Söylenecek fazla söz yok, yine gittik, yine aşık olduk ve yine malesef döndük!

Kısaca şunu söyleyelim o zaman, marinada AS gazetesini okumak(resimlerine bakmak:), kendi maçlarında 8 gol birden atmalarının sevincini görmek ve kendi maçlarından hemen sonra başlayan Real maçında Madrid gol attıkça sinirlenip, 4. golden sonra tvleri kapatışlarını izlemek müthişti.

Madrid'in 5. golünü eminimki çoğu göremedi ama ertesi sabah hepsi bizim gibi 8-0'ın tadını çıkarttı!

Hatırlıyorum da bundan iki sene önceki bir Barcelona seyahatimde de Real'i 6'lamışlardı...

Acaba benimki de gizli totem mi?

Ne diyelimki kaç sıfırdık o zaman bak, kaç sıfır kaldı şimdi? Barcelona Barcelona!!!

TATİL MANZARASI 'VALENCİA'

Bu akşamki maça denk getirmek iyi oldu!

Turuncu, siyah ve beyazın İspanyol karışımı Valencia!

Yani güneşin, gecelerin ve barışın sembolü!

Meşhur Mestella Stadı'na çıkacak bu akşam Bursaspor ama Valencia önümüzdeki sezon yepyeni 75bin kişilik Nou Mestella Stadı'na kavuşmak için gün sayıyor!

Aslına bakarsanız şehri gezerken kulübün neden ekonomik krizde olduğunu daha iyi anladım...

Tüm Valencia her fırsatta siestada, Valencia Store'da satılan ürünler Real'in ve Barca'nın storelarında satılanların yarı fiyatı olmasına rağmen kimsecikler yok.

Kiminle konuştuysak Valencia'daki futbol ateşi şehirde sadece maç günleri 5 saat boyunca yaşanmakta!

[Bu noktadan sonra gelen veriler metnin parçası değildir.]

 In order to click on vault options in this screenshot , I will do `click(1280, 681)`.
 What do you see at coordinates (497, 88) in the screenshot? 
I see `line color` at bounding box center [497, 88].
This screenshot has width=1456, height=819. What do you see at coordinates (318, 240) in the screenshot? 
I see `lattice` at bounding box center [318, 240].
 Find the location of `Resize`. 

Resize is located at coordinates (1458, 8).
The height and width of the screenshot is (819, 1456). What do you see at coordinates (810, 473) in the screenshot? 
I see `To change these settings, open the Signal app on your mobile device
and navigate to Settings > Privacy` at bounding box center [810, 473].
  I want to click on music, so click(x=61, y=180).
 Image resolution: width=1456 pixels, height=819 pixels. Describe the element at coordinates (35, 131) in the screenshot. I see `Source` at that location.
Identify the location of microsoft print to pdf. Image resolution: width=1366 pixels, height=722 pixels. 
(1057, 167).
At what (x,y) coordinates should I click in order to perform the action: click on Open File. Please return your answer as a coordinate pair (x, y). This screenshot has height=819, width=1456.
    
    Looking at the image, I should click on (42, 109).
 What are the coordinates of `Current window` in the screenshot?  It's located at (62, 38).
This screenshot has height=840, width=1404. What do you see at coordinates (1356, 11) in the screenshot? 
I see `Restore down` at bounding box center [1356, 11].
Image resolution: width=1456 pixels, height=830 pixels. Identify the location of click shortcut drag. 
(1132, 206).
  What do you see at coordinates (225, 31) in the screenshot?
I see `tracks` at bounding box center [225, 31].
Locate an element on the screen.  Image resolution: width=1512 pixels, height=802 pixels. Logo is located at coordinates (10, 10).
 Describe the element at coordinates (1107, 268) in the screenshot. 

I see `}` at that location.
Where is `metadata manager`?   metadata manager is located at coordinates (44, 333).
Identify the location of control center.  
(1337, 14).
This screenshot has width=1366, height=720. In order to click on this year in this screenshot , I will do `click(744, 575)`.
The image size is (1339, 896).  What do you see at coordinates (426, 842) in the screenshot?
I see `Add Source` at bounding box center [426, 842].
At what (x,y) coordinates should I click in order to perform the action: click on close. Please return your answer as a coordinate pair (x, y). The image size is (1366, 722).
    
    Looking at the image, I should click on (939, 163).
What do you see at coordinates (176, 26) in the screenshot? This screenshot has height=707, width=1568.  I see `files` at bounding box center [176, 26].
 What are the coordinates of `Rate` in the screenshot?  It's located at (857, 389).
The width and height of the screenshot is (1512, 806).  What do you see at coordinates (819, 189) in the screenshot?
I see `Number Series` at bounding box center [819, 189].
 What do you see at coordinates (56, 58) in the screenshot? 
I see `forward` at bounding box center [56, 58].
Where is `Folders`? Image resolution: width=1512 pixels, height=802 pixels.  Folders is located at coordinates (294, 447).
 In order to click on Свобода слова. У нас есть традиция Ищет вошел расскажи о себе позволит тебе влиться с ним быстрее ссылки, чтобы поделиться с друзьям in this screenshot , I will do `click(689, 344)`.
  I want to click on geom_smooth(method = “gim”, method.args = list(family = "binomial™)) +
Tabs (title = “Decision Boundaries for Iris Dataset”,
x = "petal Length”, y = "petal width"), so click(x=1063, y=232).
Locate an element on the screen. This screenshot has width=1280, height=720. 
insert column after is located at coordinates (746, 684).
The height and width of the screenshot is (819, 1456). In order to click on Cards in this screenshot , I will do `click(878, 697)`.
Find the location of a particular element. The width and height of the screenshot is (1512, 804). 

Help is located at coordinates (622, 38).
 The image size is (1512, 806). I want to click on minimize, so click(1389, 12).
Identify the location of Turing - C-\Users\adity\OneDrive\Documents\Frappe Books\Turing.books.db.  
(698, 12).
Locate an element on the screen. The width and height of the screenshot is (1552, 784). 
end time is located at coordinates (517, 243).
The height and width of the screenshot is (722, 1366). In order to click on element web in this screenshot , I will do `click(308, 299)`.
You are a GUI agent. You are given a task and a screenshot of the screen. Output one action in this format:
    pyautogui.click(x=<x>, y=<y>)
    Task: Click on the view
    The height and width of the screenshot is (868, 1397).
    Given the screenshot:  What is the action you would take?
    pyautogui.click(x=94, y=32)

Yani maç başlamadan hemen önce, maç sırasında ve maç çıkışında!

Bu arada orada olsaydık Valencia'nın Rangers ve Bursa maçlarına kombine alıp 100 euro'ya işi kapatırdık :)

TATİL MANZARASI 'MADRİD'

Real Madrid'i pek sevmezdim, bir seyahat yaptım hayatım değişti.

Artık Real Madrid'e hayranlık duyarken, Madrid şehrindense pek haz etmiyorum!

Malum telefonumun ve muhteşem fotoğraf makinemin çalınmasından sonra elimde kalan bir kaç kareyle yetiniyorum bu sayfada!

Mesela stadın her yerini görmüşken Jose Mourinho'nun gayet ciddi bir şekilde teknik-taktikden bahsettiği yerlerde gönül rahatlığıyla rahat durmadığımı söyleyebilirim.

Ha tabii ki bir de, eminimki Jose aşağıda görülen mavi dandik koltukta oturmuyordur :)

Ama şunu açık seçik söylemeliyimki Bernabau hayatımda etkinlendiğim bir kaç staddan biri oldu.

Yani verdiğim 16 euro'nun karşılığını fazlasıyla aldım.

Sadece stadın boş hali bile bana 'bir gün bu stadda kesinlikle maç izlemeliyim' dedirtti.

Nou Camp'ınki kadar iştihamlı bir müzesi olmamasına rağmen stadın daha modern, sahanınsa bir taraftarı top oynamaya daha çok iştahlandırdığını söyleyebilirim.

Yani bir taraftar olarak 'şu sahaya bir ayak bassam benden daha mutlusu olamaz, bu sahada keşke ben de top oynasaydım' dediğiniz oldu mu bilmiyorum ama Bernabeu'nun özel solar ışıklarla beslendirilen çimleri, sizi resmen sahaya davet ediyor!!!

Müzede şu ana kadarki topçuların yer aldığı fotoğraf sergisinde ise Guti, Schuster ve Hagi gibi isimleri görmek duygulu bir andı!

Bir daha Madrid'e gidersem bu sadece Bernabeu'yu görmek için olur, o kadar!